Steven Renzetti is a Professor of Economics at Brock University and Scientific Director for the Water Economics, Policy and Governance Research Network. He earned his PhD in Economics at UBC in 1990. Professor Renzetti’s research is related to water demands, pricing and the structure of water utilities’ costs of supply. Dr. Renzetti serves on the editorial board of Water Resources Research and was recently appointed to serve on the Science Priorities Committee of the Great Lakes Science Advisory Board.

Barbara Schreiner

Barbara Schreiner is Executive Director of the Pegasys Institute in South Africa. Prior to joining Pegasys she was a senior official in the Department of Water Affairs in South Africa, and Advisor to the Minister of Water Affairs during the development of the National Water Act of 1998. She was responsible for the development of pricing policy while in government, and has worked on the revision of the pricing policy as a consultant subsequently.
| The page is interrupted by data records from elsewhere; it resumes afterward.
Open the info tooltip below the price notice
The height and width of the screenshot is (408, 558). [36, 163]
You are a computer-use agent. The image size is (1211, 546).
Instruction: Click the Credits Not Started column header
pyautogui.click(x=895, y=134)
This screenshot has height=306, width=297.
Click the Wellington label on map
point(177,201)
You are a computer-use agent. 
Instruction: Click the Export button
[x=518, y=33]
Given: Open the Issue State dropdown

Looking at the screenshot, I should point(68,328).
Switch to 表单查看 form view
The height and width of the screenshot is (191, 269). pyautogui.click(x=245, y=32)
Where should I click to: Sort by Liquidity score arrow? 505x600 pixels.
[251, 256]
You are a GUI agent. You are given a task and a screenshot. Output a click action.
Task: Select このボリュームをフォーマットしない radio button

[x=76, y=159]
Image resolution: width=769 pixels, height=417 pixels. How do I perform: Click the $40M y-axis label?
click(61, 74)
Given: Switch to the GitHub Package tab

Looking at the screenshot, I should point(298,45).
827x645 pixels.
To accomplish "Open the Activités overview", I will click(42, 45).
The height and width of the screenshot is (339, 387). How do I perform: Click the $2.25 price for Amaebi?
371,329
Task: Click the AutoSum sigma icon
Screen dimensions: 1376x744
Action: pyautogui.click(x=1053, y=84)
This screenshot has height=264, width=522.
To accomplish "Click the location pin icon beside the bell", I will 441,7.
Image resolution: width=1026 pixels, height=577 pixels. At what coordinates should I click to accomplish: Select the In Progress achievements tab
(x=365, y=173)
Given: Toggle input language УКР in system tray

She is Chairperson of the Water Research Commission of South Africa, and a member of the Board of the International Water Management Institute. She has worked widely in Southern and Eastern Africa, and in India. She has written extensively on issues of water governance, poverty and gender.

Dajun Shen

Dr. Dajun Shen, is a professor at School of Environment and Natural Resources, Renmin University of China. His researches focus on water resources management, including water pricing, water rights, water resources management institution and riverbasin management. Before joining the university in 2011, he had a long working experience in China Institute of Water Resources and Hydropower Research. He is deeply involved in China’s water resources management policies in recent 20 years, and develops the national water rights development framework in 2006 and the stringiest water resources management strategy in 2009. He has published about 60 papers and 10 books.

Yacov Tsur

Yacov Tsur is the Ruth Ochberg Professor at the Department of Environmental Economics and Management at the Hebrew University of Jerusalem. He received a Ph.D. in Agricultural and Resource Economics from the University of California, Berkeley, in 1984. Tsur¹s water related research deals with conjunctive management of ground and surface water and with water regulation and pricing. Professor Tsur has been actively involved in advising Israel¹s Water Authority and the World Bank on issues concerning water resource management and regulation.